School of Computer and Information Science
CIS Research Placement Report
Multiple threads in
floating-point sort operations
Name: Quang Do
Date: 8/6/2012
Supervisor: Grant Wigley
Abstract
Despite the vast improvements in CPU design and the inclusion of multiple cores in even the
low end processors, little has been done to improve the performance of sorting algorithms in
this respect. This paper aims to justify the benefits of the use of multiple cores in these
operations. It will also show how to implement these sorting operations.
1. Introduction
Multi-threaded applications are starting to become a necessity as hardware
development shifts from speed to multiple cores. Even though they have been
around for quite a while, many applications and operating systems do not yet
efficiently use them.
The purpose of this paper is to show the possible performance increases by
multi-threading different sorting algorithms. This is achieved by showing uses of
different sorting algorithms and to display the differences between single
threaded and multi-threaded versions of the same algorithms. An overview of
the steps taken to achieve the data is given along with the resulting data.

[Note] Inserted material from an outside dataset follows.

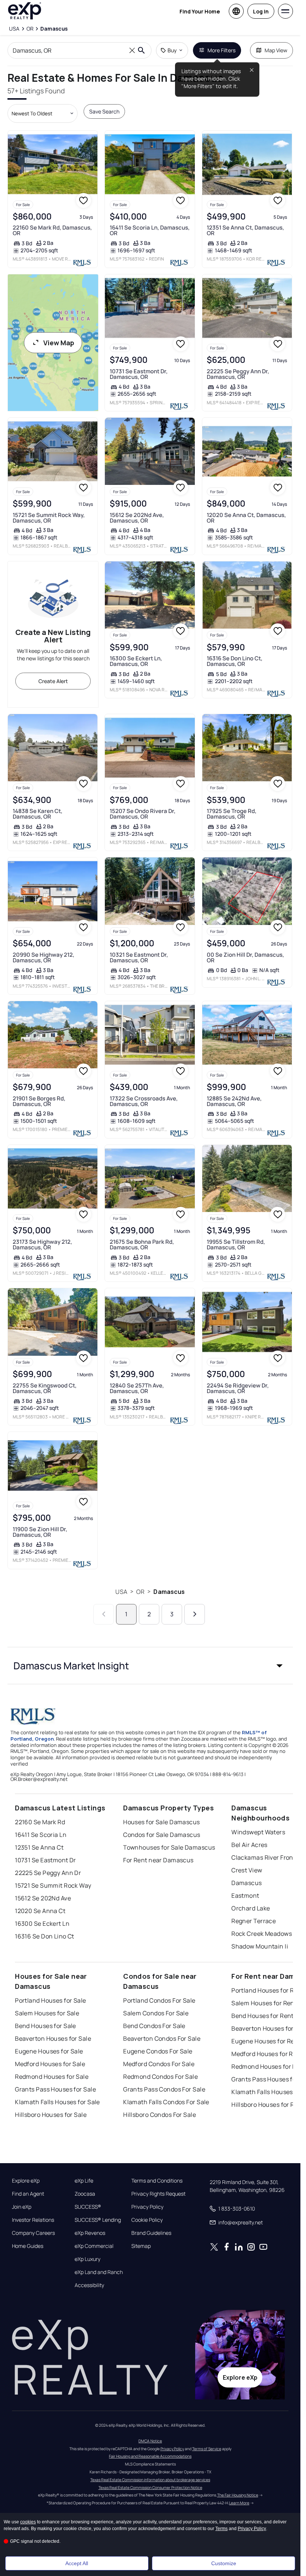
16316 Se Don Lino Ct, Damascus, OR (234, 661)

Sorting algorithms make up the basis of many applications used in the real world.
Since their uses are so abundant, it is extremely useful to be able to speed up
their processing time. This results in more efficient applications that respond
and output data at an increased rate and throughput.
Although there are many advantages to multi-threading an algorithm, which is
the reason why so many technologies and hardware platforms are moving to
multiple core processors, there are also several disadvantages.
1.1 Floating Point Numbers
Floating-point numbers, in this paper, are 32 bit single precision numbers. All
sorting operations performed are on these 4 byte values.
1.2 Sorting Algorithms
There are several sorting algorithms that are used within this document. Most of
these are commonly used to display the differences between sorting efficiency
instead of real world uses.
Insertion sort is used to display the performance changes for an algorithm which
does not have an average processing time of 𝑛𝑙𝑜𝑔𝑛 but instead 𝑛2. Quick sort is
an algorithm which is used in Java for its sorting operations. As such it is often
used in real world applications and games. It has an average case performance of
𝑛𝑙𝑜𝑔𝑛. Shell sort is yet another sorting algorithm with a different average
3
processing time. It has an average performance case of 𝑛2 .
All of these algorithms, though, are naturally sequential and single threaded.
They rely on the data within the list to be sorted to be in one place and be
unchanged as the processing is done to sort the list.
In order to allow for comparisons of different single threaded sorting algorithms
when they are multi-threaded, the use of a parallel sorting algorithm is required.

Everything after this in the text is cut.